La région de Tahoua au Niger face à une recrudescence des attaques terroristes

Le village d’Afala, à une vingtaine de kilomètres de Tahoua au Niger, a été la cible d’une nouvelle attaque terroriste dans la nuit du 5 au 6 avril 2026. Des rapports locaux et des témoignages sur les réseaux sociaux indiquent que des assaillants ont fait irruption vers 2h du matin, s’en prenant spécifiquement à l’infirmier de garde qu’ils ont violemment immobilisé.

Jusqu’à présent, les autorités nigériennes n’ont fourni aucun bilan officiel concernant d’éventuelles victimes ou des dégâts matériels. Cette incursion survient à peine trois jours après des actes criminels similaires ayant touché la même localité, accentuant l’inquiétude quant à la sécurité à Afala.

Précédemment, le 2 avril 2026 au soir, des hommes armés à moto avaient déjà perpétré des actes de vandalisme à Afala, incendiant une station-service et un pylône de communication essentiel au réseau local. La succession rapide de ces incidents met en lumière une montée de l’insécurité préoccupante dans la région de Tahoua, traditionnellement plus calme que les zones frontalières plus exposées comme Tillabéry ou Diffa.

Tahoua : une région sous pression croissante

Ces dernières semaines ont été marquées par une série d’incidents sécuritaires dans la région de Tahoua. En mars 2026, l’armée nigérienne avait déjà réussi à repousser une offensive visant la base aérienne 401 et ses drones, située à l’aéroport de Tahoua, avec plusieurs assaillants neutralisés selon des sources sécuritaires.

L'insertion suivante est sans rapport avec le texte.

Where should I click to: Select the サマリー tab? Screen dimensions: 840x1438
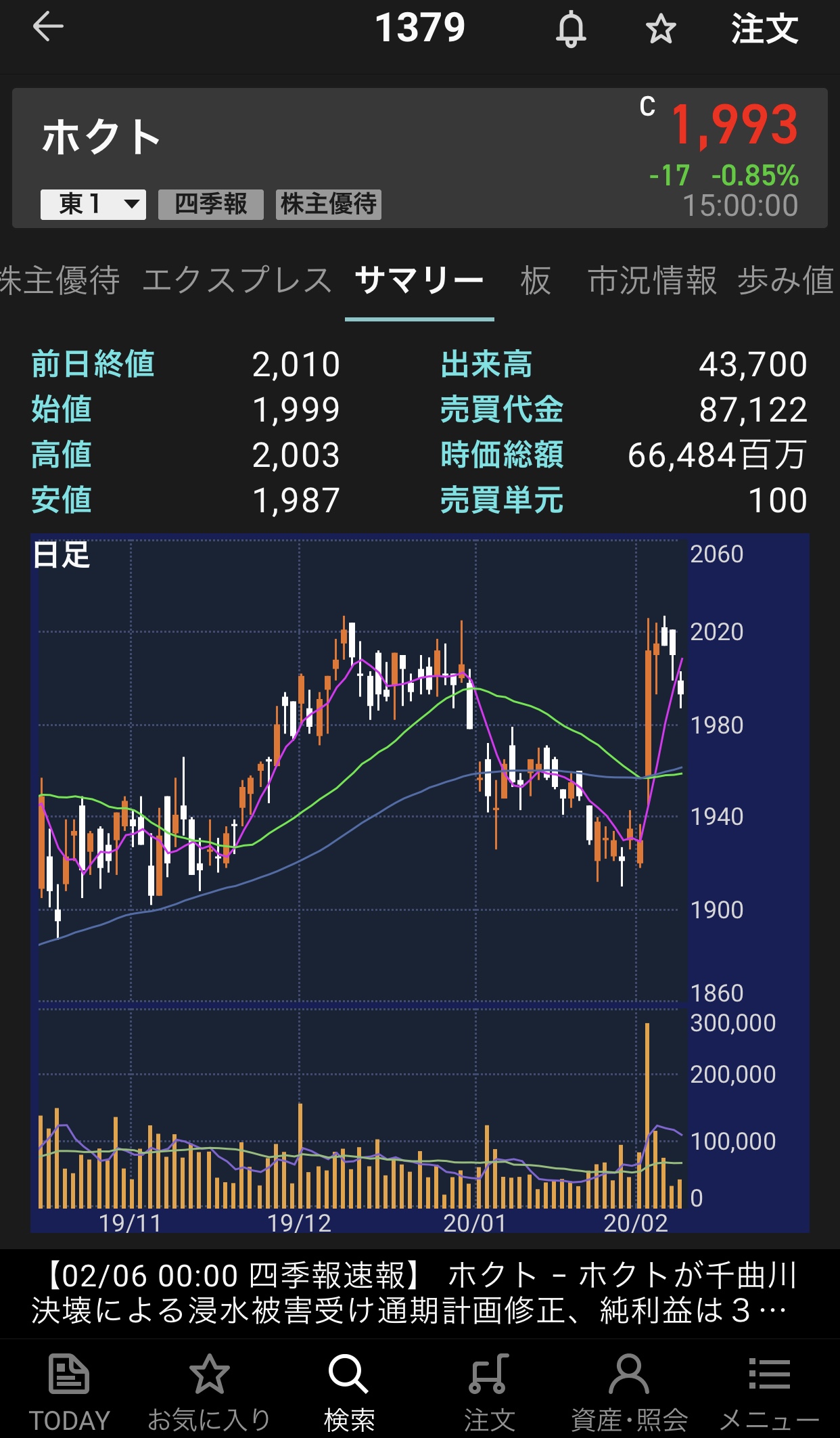click(x=419, y=281)
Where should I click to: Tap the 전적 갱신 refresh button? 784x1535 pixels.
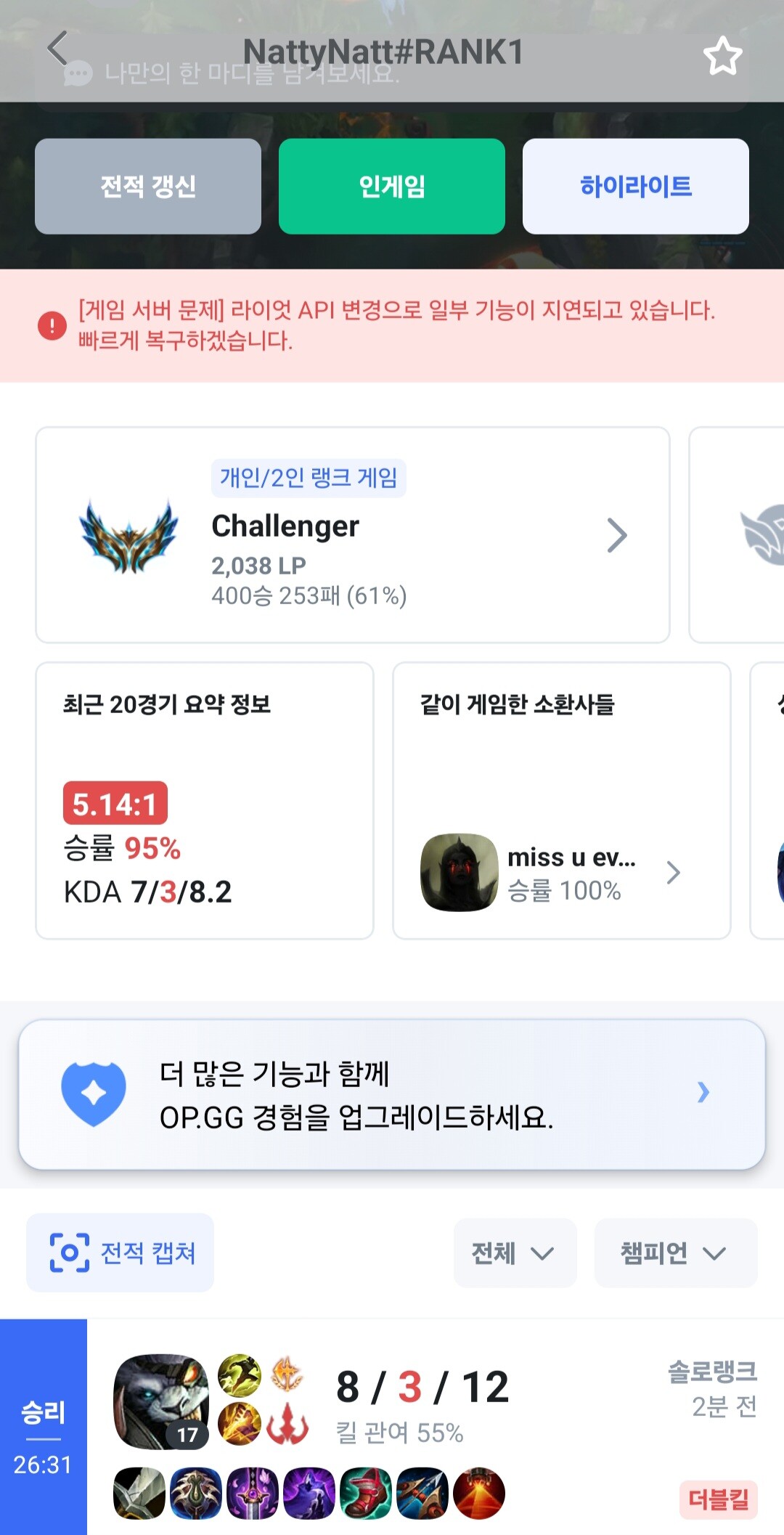point(148,187)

Les analystes observent une expansion progressive de la violence djihadiste, atteignant désormais des secteurs auparavant épargnés. Ces groupes armés, caractérisés par leur mobilité et leurs opérations en petits effectifs à moto, ciblent fréquemment les infrastructures civiles (telles que les stations-service et les antennes de télécommunication) ainsi que le personnel de santé. Leur stratégie semble viser à instaurer un climat de terreur et à désorganiser les services essentiels à la population.

L’attente d’une réaction officielle des autorités nigériennes

Malgré les sollicitations, les autorités locales et le ministère de la Défense n’ont pas encore émis de déclaration officielle concernant l’attaque d’Afala du 5 avril. Alors que l’armée nigérienne conduit régulièrement des opérations de ratissage dans la zone, l’attente est forte pour un communiqué qui éclaircirait les circonstances précises de l’incident et détaillerait les actions envisagées pour renforcer la sécurité des villages alentour.

Les résidents d’Afala et des communes avoisinantes, telles que Kalfou ou Tamalgoy, manifestent une inquiétude grandissante. Un sentiment de psychose commence à s’installer, entraînant des départs préventifs de certaines familles, craignant pour leur sécurité.

L’insécurité au Niger demeure un défi majeur pour les autorités de la transition. En dépit des opérations militaires déployées, les groupes terroristes, notamment ceux affiliés à l’État islamique au Grand Sahara (EIGS) et d’autres factions, persistent à mener des attaques ciblées, tirant parti des immenses étendues désertiques et des lacunes logistiques dans diverses régions du Niger.